What needs to be done:
Rewrite the records below, putting "Screen size" in place of "Screen dimensions" wherever it occurs and changing nothing else.

Records for the exercise:
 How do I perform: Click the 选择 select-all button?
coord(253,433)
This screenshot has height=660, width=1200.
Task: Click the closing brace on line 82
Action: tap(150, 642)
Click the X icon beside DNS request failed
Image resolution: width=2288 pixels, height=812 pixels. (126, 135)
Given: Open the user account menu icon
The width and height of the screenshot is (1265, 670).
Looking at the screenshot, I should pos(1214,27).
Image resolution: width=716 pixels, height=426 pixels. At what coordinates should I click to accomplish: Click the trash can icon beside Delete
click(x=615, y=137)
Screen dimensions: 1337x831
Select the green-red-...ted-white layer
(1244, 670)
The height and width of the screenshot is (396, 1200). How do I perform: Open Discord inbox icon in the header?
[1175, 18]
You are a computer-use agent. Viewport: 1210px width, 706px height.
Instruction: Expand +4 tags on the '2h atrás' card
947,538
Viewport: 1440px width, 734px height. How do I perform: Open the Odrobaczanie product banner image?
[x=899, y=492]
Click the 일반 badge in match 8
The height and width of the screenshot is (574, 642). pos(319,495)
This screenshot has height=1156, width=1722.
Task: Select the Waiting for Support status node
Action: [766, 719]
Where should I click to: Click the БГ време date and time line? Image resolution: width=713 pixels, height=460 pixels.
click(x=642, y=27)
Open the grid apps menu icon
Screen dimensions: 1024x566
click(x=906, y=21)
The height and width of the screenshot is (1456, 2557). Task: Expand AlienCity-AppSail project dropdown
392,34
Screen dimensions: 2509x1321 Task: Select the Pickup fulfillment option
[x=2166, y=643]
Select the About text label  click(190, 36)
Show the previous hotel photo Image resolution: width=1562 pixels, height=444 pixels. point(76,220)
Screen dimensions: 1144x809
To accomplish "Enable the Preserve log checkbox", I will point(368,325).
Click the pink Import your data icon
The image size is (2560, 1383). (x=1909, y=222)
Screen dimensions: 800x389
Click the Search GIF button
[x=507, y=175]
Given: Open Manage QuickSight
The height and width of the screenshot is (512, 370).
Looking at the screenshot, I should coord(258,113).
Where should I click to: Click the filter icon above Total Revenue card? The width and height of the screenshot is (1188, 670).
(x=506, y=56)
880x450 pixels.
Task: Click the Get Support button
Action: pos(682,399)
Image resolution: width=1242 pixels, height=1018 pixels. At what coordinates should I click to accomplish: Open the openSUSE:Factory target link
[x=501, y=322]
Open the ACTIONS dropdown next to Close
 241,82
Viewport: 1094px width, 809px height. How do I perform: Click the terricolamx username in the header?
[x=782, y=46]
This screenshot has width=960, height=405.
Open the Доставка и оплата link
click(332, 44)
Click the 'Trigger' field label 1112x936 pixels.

Exercise output:
 How do I perform: Click the 选择 select-all button?
coord(253,433)
This screenshot has height=660, width=1200.
Task: Click the closing brace on line 82
Action: tap(150, 642)
Click the X icon beside DNS request failed
Image resolution: width=2288 pixels, height=812 pixels. (126, 135)
Given: Open the user account menu icon
The width and height of the screenshot is (1265, 670).
Looking at the screenshot, I should pos(1214,27).
Image resolution: width=716 pixels, height=426 pixels. At what coordinates should I click to accomplish: Click the trash can icon beside Delete
click(x=615, y=137)
Screen size: 1337x831
Select the green-red-...ted-white layer
(1244, 670)
The height and width of the screenshot is (396, 1200). How do I perform: Open Discord inbox icon in the header?
[1175, 18]
You are a computer-use agent. Viewport: 1210px width, 706px height.
Instruction: Expand +4 tags on the '2h atrás' card
947,538
Viewport: 1440px width, 734px height. How do I perform: Open the Odrobaczanie product banner image?
[x=899, y=492]
Click the 일반 badge in match 8
The height and width of the screenshot is (574, 642). pos(319,495)
This screenshot has height=1156, width=1722.
Task: Select the Waiting for Support status node
Action: [766, 719]
Where should I click to: Click the БГ време date and time line? Image resolution: width=713 pixels, height=460 pixels.
click(x=642, y=27)
Open the grid apps menu icon
Screen size: 1024x566
click(x=906, y=21)
The height and width of the screenshot is (1456, 2557). Task: Expand AlienCity-AppSail project dropdown
392,34
Screen size: 2509x1321 Task: Select the Pickup fulfillment option
[x=2166, y=643]
Select the About text label  click(190, 36)
Show the previous hotel photo Image resolution: width=1562 pixels, height=444 pixels. point(76,220)
Screen size: 1144x809
To accomplish "Enable the Preserve log checkbox", I will point(368,325).
Click the pink Import your data icon
The image size is (2560, 1383). (x=1909, y=222)
Screen size: 800x389
Click the Search GIF button
[x=507, y=175]
Given: Open Manage QuickSight
The height and width of the screenshot is (512, 370).
Looking at the screenshot, I should coord(258,113).
Where should I click to: Click the filter icon above Total Revenue card? The width and height of the screenshot is (1188, 670).
(x=506, y=56)
880x450 pixels.
Task: Click the Get Support button
Action: pos(682,399)
Image resolution: width=1242 pixels, height=1018 pixels. At what coordinates should I click to accomplish: Open the openSUSE:Factory target link
[x=501, y=322]
Open the ACTIONS dropdown next to Close
 241,82
Viewport: 1094px width, 809px height. How do I perform: Click the terricolamx username in the header?
[x=782, y=46]
This screenshot has width=960, height=405.
Open the Доставка и оплата link
click(332, 44)
Click the 'Trigger' field label 1112x936 pixels.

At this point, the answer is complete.